═══ Testo fornito ═══

La pizzeria di Eataly a Torino vive all’interno di una serie di opposti: artigianato ma in contesto industriale, quantità ma di qualità, prezzi giusti per i poveri produttori ma impegnativi per i consumatori poveri. Sono poi gli opposti apparenti, e apparentemente inconciliabili, in cui vive il progetto Eataly in generale. Vive e prospera, evidentemente, come vedremo in questa recensione.
Il modello Eataly lo conosciamo: prodotti ricercati e raffinati – le cosiddette eccellenze – tipici da piccola bottega, ma inseriti in una dimensione da grande magazzino. In più, per ampliare a 360° l’offerta gastronomica, le eccellenze possono essere degustate in loco, in una serie di ristorantini tematici. Quest’ultimo aspetto ha subìto, non molto tempo fa, una ristrutturazione: prima c’era il posto della pasta, quello delle pizze, la carne, il pesce, le verdure, e sicuro mi scordo qualcosa. Ora tutte queste linee sono state accorpate in due o tre macro aree: quella che ci riguarda mette insieme pasta, pizza e un po’ di cucina mista.

═══ Sezione dati ═══

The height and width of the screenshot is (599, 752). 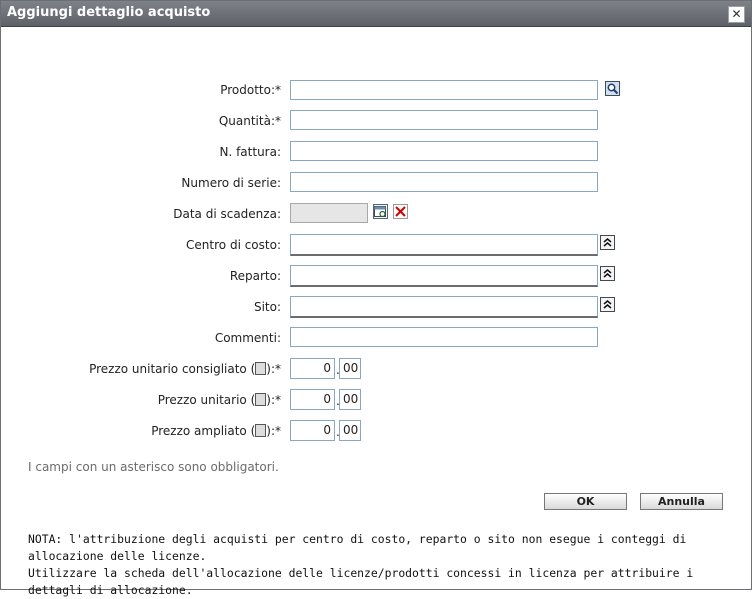 I want to click on quantity-input, so click(x=444, y=120).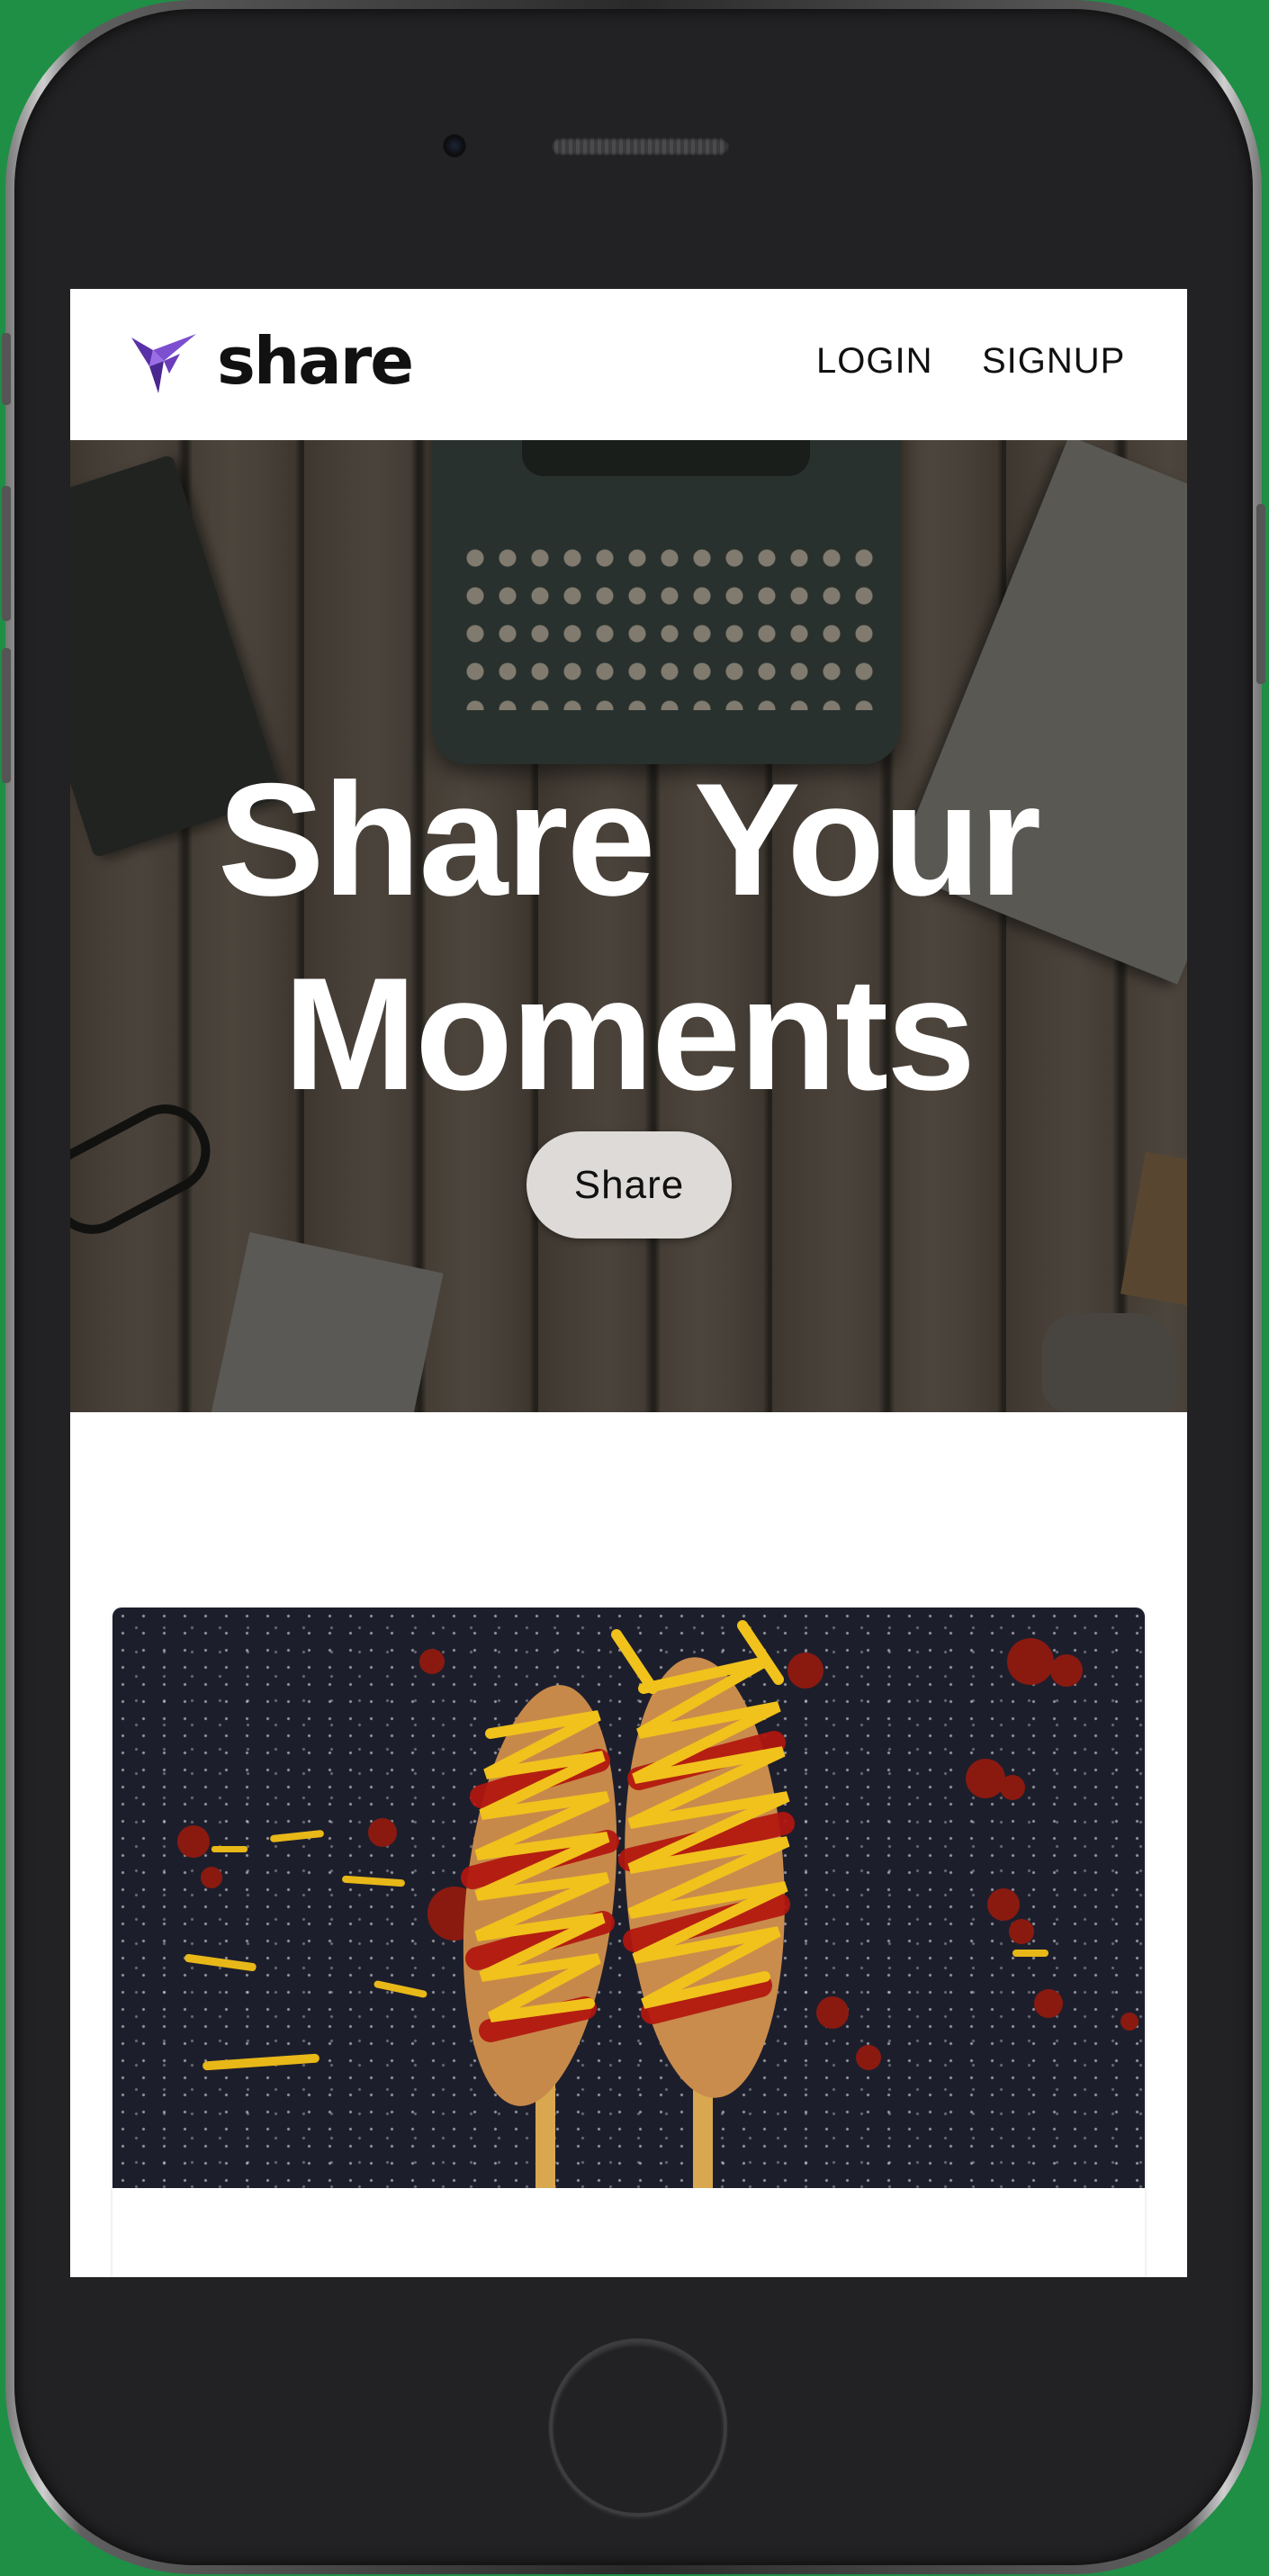  What do you see at coordinates (454, 146) in the screenshot?
I see `front-camera` at bounding box center [454, 146].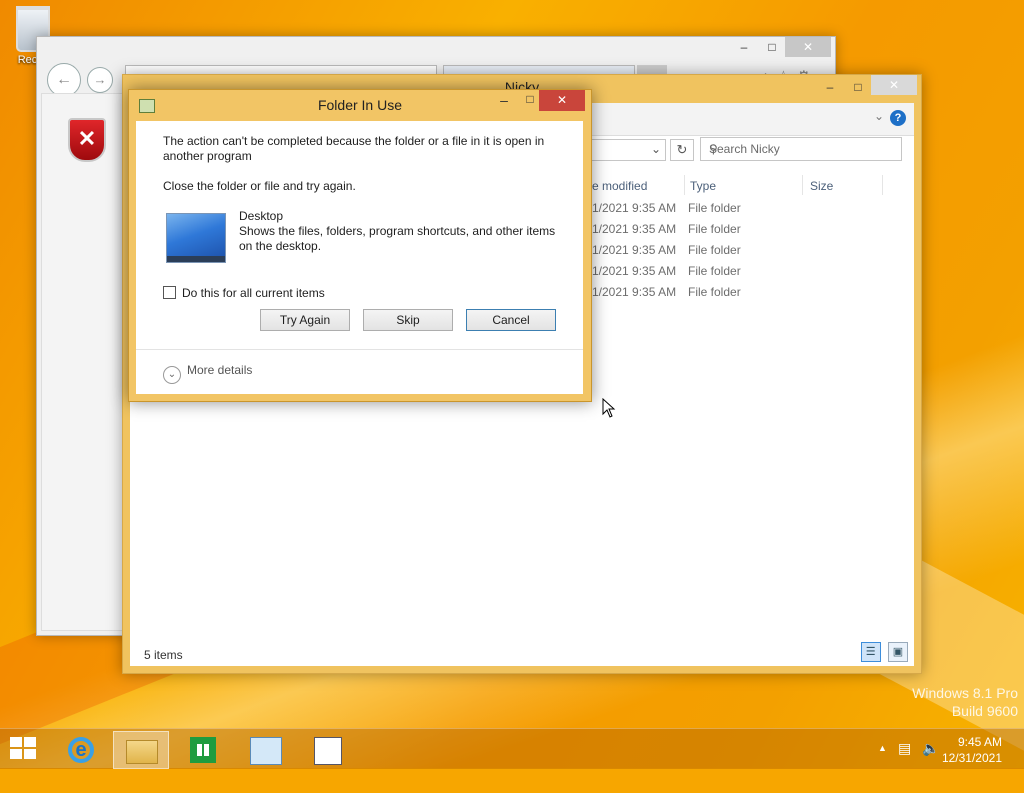  Describe the element at coordinates (254, 293) in the screenshot. I see `checkbox-label: Do this for all current items` at that location.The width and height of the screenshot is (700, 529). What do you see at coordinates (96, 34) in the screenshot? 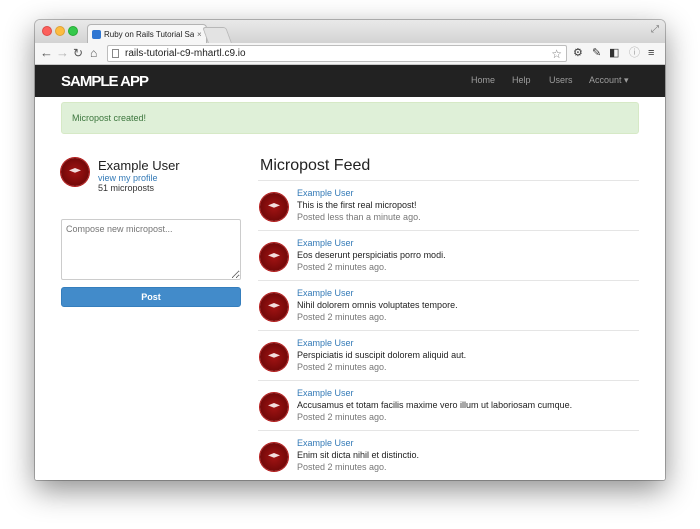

═══

*Esercizi da svolgere:*
1: Duplica fedelmente il passo del testo fornito che si apre con le parole contenenti "Il modello Eataly" e si chiude con "di cucina mista.".
2: Stabilisci se le affermazioni seguenti concordano con il testo fornito: rispondi sì o no a ciascuna e cita le parole decisive del testo.
(a) Secondo il testo, il progetto Eataly prospera.
(b) L'organizzazione dei ristorantini tematici è rimasta invariata.
(c) L'area di cui si occupa il testo unisce pasta, pizza e un po' di cucina mista.

*Soluzioni proposte:*
1:
Il modello Eataly lo conosciamo: prodotti ricercati e raffinati – le cosiddette eccellenze – tipici da piccola bottega, ma inseriti in una dimensione da grande magazzino. In più, per ampliare a 360° l’offerta gastronomica, le eccellenze possono essere degustate in loco, in una serie di ristorantini tematici. Quest’ultimo aspetto ha subìto, non molto tempo fa, una ristrutturazione: prima c’era il posto della pasta, quello delle pizze, la carne, il pesce, le verdure, e sicuro mi scordo qualcosa. Ora tutte queste linee sono state accorpate in due o tre macro aree: quella che ci riguarda mette insieme pasta, pizza e un po’ di cucina mista.

2:
(a) Sì: "Vive e prospera, evidentemente".
(b) No: "Quest’ultimo aspetto ha subìto, non molto tempo fa, una ristrutturazione".
(c) Sì: "quella che ci riguarda mette insieme pasta, pizza e un po’ di cucina mista".